What is needed is an exact copy of every line from the one containing "You are a GUI" through the end of the entries; please set it down without any pictures.

Records provided START

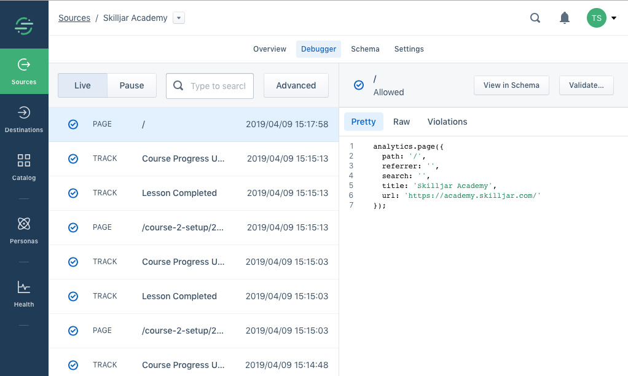
Task: Open Sources in the sidebar
Action: pyautogui.click(x=24, y=71)
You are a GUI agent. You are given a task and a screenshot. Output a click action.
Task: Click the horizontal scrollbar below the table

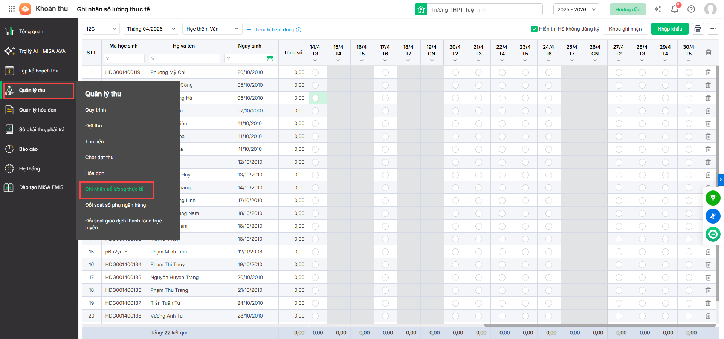pos(599,325)
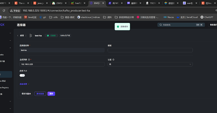Screen dimensions: 217x113
Task: Click the Kafka connector icon beside test-ka
Action: coord(31,36)
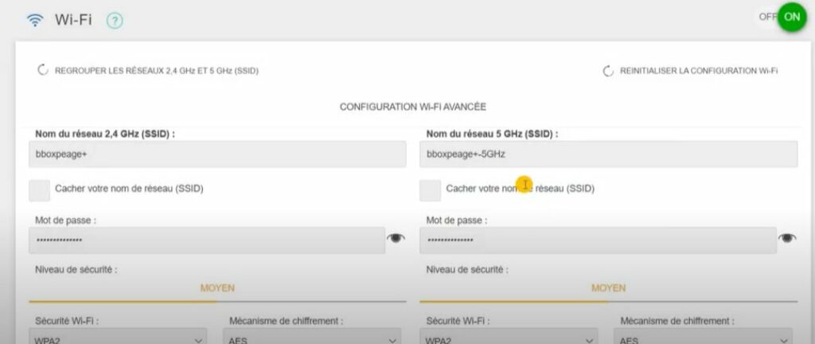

Records provided END

■ **Exercise output**
You are a GUI agent. You are given a task and a screenshot. Output a click action.
Task: Click the horizontal scrollbar below the table

pos(599,325)
Screen dimensions: 217x113
Task: Click the Kafka connector icon beside test-ka
Action: coord(31,36)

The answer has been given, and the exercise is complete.